Are Robots really taking our jobs and how can jobs be recovered/re-created? As the fallen price of technology has made investment cheaper, companies are using computers and automation tools to replace staff. This has led to a rise in profits relative to wages against GDP.
According to a study by Chicago Booth business school researchers Loukas Karabarbounis and Brent Neiman (and others) the most profound impact on wages and jobs losses is likely to be the rise of information technology investment by corporations and greater automation through Internet and software technologies and robotics on the factory floors, the investments in which gathered pace in the 1980s as depicted in a series of papers (Oliner and Sichel (2000, 2002), Jorgenson and Stiroh (2000), Stiroh (2002), and Jorgenson, Ho, and Stiroh (2002)). In a 2007 paper, a team of economists led by Harvard’s Dale Jorgenson found the economic expansion was driven by efficiency increases in the production of IT, including computers, software and telecommunications components. Improvements in IT production “resulted in higher rates of decline in IT prices, stimulating decisions by firms, households, and governments to invest in IT equipment and software.”
It would seem that there is solid evidence that during the period of the Great Stagnation where the global economy is said to have been stagnant, corporate revenues and profits have risen so dramatically, and as the above study shows, much of that can be attributed to improved efficiencies due to investments in automation. Of course globalization and migration of jobs also has an impact but by far the automation tools so heavily invested in over the 1990’s and early 2000’s are leading to increased profits versus GDP.
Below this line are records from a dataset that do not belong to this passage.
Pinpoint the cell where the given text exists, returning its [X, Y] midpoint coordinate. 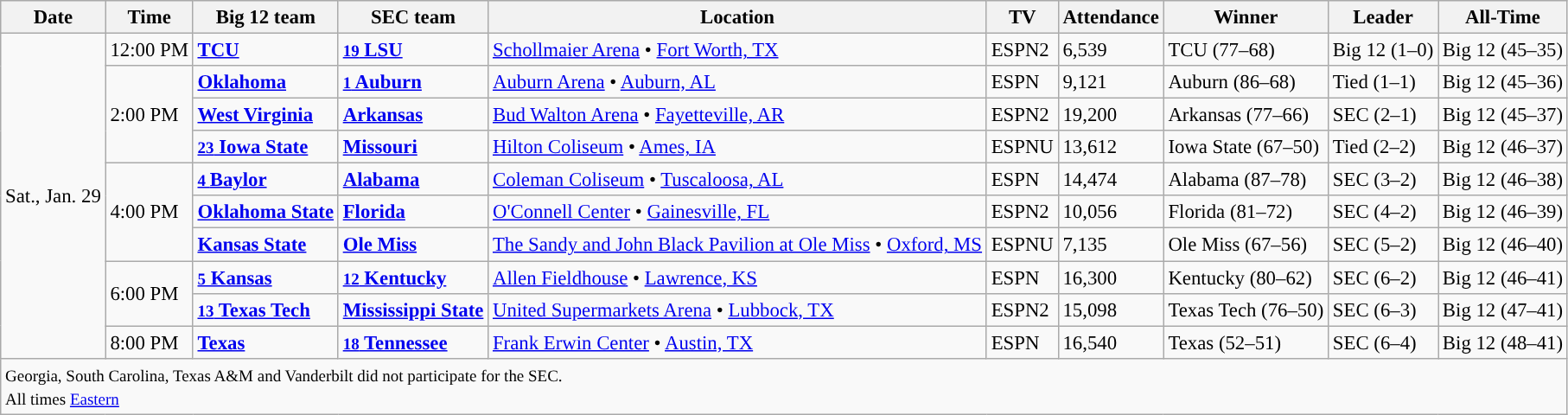
Bud Walton Arena • Fayetteville, AR [738, 115]
19,200 [1111, 115]
Date [54, 17]
Missouri [413, 147]
13,612 [1111, 147]
Hilton Coliseum • Ames, IA [738, 147]
Alabama (87–78) [1246, 180]
SEC (6–4) [1383, 342]
Big 12 (45–37) [1503, 115]
TV [1022, 17]
6,539 [1111, 50]
2:00 PM [149, 114]
Big 12 (48–41) [1503, 342]
Oklahoma [265, 82]
Big 12 (46–40) [1503, 245]
Georgia, South Carolina, Texas A&M and Vanderbilt did not participate for the SEC.All times Eastern [785, 386]
Location [738, 17]
23 Iowa State [265, 147]
Winner [1246, 17]
4:00 PM [149, 213]
Big 12 (46–41) [1503, 277]
8:00 PM [149, 342]
O'Connell Center • Gainesville, FL [738, 212]
Schollmaier Arena • Fort Worth, TX [738, 50]
Attendance [1111, 17]
Sat., Jan. 29 [54, 196]
13 Texas Tech [265, 309]
Arkansas (77–66) [1246, 115]
1 Auburn [413, 82]
14,474 [1111, 180]
6:00 PM [149, 294]
Ole Miss [413, 245]
Ole Miss (67–56) [1246, 245]
Big 12 (46–39) [1503, 212]
SEC (6–3) [1383, 309]
Florida (81–72) [1246, 212]
9,121 [1111, 82]
4 Baylor [265, 180]
10,056 [1111, 212]
15,098 [1111, 309]
16,300 [1111, 277]
Auburn (86–68) [1246, 82]
Texas [265, 342]
12:00 PM [149, 50]
SEC (5–2) [1383, 245]
Time [149, 17]
Florida [413, 212]
Mississippi State [413, 309]
Frank Erwin Center • Austin, TX [738, 342]
West Virginia [265, 115]
Kentucky (80–62) [1246, 277]
SEC (3–2) [1383, 180]
Big 12 (46–38) [1503, 180]
TCU (77–68) [1246, 50]
United Supermarkets Arena • Lubbock, TX [738, 309]
12 Kentucky [413, 277]
Alabama [413, 180]
Big 12 (45–36) [1503, 82]
Big 12 (46–37) [1503, 147]
SEC (2–1) [1383, 115]
Leader [1383, 17]
Kansas State [265, 245]
SEC (4–2) [1383, 212]
Texas (52–51) [1246, 342]
19 LSU [413, 50]
Arkansas [413, 115]
Texas Tech (76–50) [1246, 309]
5 Kansas [265, 277]
18 Tennessee [413, 342]
Big 12 (47–41) [1503, 309]
Big 12 (1–0) [1383, 50]
7,135 [1111, 245]
Auburn Arena • Auburn, AL [738, 82]
Tied (1–1) [1383, 82]
Oklahoma State [265, 212]
Tied (2–2) [1383, 147]
SEC (6–2) [1383, 277]
Big 12 (45–35) [1503, 50]
Iowa State (67–50) [1246, 147]
SEC team [413, 17]
TCU [265, 50]
Allen Fieldhouse • Lawrence, KS [738, 277]
The Sandy and John Black Pavilion at Ole Miss • Oxford, MS [738, 245]
Big 12 team [265, 17]
Coleman Coliseum • Tuscaloosa, AL [738, 180]
All-Time [1503, 17]
16,540 [1111, 342]
Determine the (x, y) coordinate at the center of the cell enclosing the given text.  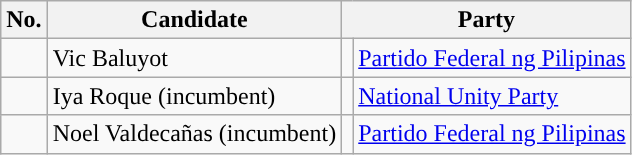
Party (486, 20)
Vic Baluyot (194, 58)
Candidate (194, 20)
No. (24, 20)
Iya Roque (incumbent) (194, 96)
National Unity Party (492, 96)
Noel Valdecañas (incumbent) (194, 134)
Return the (x, y) coordinate for the center point of the cell that contains the specified text.  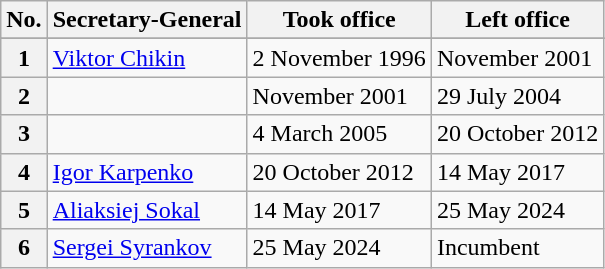
29 July 2004 (517, 96)
Viktor Chikin (147, 58)
5 (24, 210)
2 (24, 96)
6 (24, 248)
1 (24, 58)
No. (24, 20)
Left office (517, 20)
2 November 1996 (339, 58)
Took office (339, 20)
4 March 2005 (339, 134)
Sergei Syrankov (147, 248)
Incumbent (517, 248)
4 (24, 172)
3 (24, 134)
Igor Karpenko (147, 172)
Aliaksiej Sokal (147, 210)
Secretary-General (147, 20)
Locate the cell with the specified text and output its (X, Y) center coordinate. 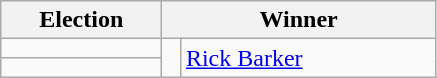
Rick Barker (308, 58)
Winner (299, 20)
Election (82, 20)
Return [X, Y] of the center of cell containing provided text 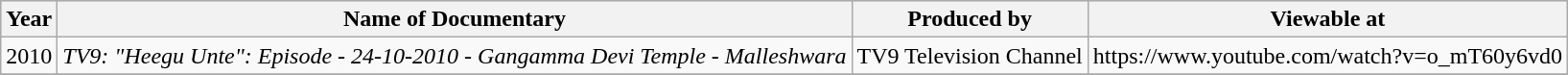
Viewable at [1327, 19]
Name of Documentary [455, 19]
TV9: "Heegu Unte": Episode - 24-10-2010 - Gangamma Devi Temple - Malleshwara [455, 56]
https://www.youtube.com/watch?v=o_mT60y6vd0 [1327, 56]
Produced by [970, 19]
TV9 Television Channel [970, 56]
2010 [29, 56]
Year [29, 19]
Return the (x, y) coordinate for the center point of the cell that contains the specified text.  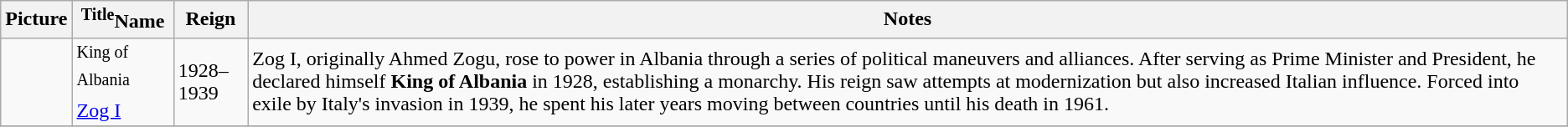
King of AlbaniaZog I (122, 82)
Picture (37, 20)
TitleName (122, 20)
1928–1939 (210, 82)
Notes (908, 20)
Reign (210, 20)
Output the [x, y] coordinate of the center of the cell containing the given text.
Chart 1 shows the record profits of US corporations, in fact since 2009, for instance, the majority of companies of the Standard and Poor’s 500-stock index have doubled their profits.
But, despite these profit and revenue growth at least one finding indicates that corporate investment is low or in ‘the trough’ as depicted in Chart 2, courtesy of Cardiff Garcia – US Net Business Investment.
I’m less convinced about the low level of corporate investment to GDP as much of software investment is treated as intangible assets and therefore not included in the above chart. US enterprise software revenue grew by 6% year over year in 2012 to circa $165 billion, and 5.6% in 2011 according to IDC. Further, of the 500 companies on the S&P index less than 50% include R&D spending in their annual reports whereas a company like the Euro 90 billion AXA group show significant investment in software and digital technologies, and almost 7,000 staff in their technology solutions division, but in respect to R&D spend they indicate ‘not applicable’ in their latest annual report. Additionally private companies tend to spend 6.8 per cent of total revenue versus just 3.7 per cent average for public companies according to a study by Joan Farre-Mensa and colleagues at Harvard and New York University.
My own belief is that corporate investments are rising and probably nearer 3% of GDP, whilst still low in comparison to 15 years ago the trend is up. This is indicated, in one ‘small’ example, by the 18 to 25 per cent growth in orders to robotic manufacturers and the growth in sales revenue by enterprise software companies, plus several additional factors listed above.
Sadly for employees, the growing investment in technology is reflected by a falling share of GDP for wages; which in turn contributes to rising inequality (Chart 3).
Much of this can be attributed to the fact that mid-wage jobs (sales, airport personnel, travel agents, bank employees, etc.) are not recovering whereas low-wage jobs have (Chart 4).
By one measure, real GDP has continued to increase as corporate investment grows and profits excel, despite 2 million less jobs:
Another illustration of technology investments increasing productivity, whilst the number of employees declines comes from the Federal Reserve Bank of St. Louis.
On reflection: profit growth will not be sustainable without revenue growth and revenue growth is not sustainable without investments, and investments create jobs right? According to a Reuters Thomson study the top 100 innovative companies in the S&P 500 spent $223 billion on R&D, and added more than 266,000 jobs. On the other hand without growth in earnings and pending interest rate increases people will have less to spend creating a downward spiral.
I remain confident that automation and robotics will serve to re-ignite the global economy – those profits have to be invested somewhere, even, as Apple has done in returning a significant amount to shareholders the money will have to be re-invested somewhere – the smart money is on improving processes and automated technologies and the companies that benefit from them. Technology companies will have a major impact on the economy in the next decade.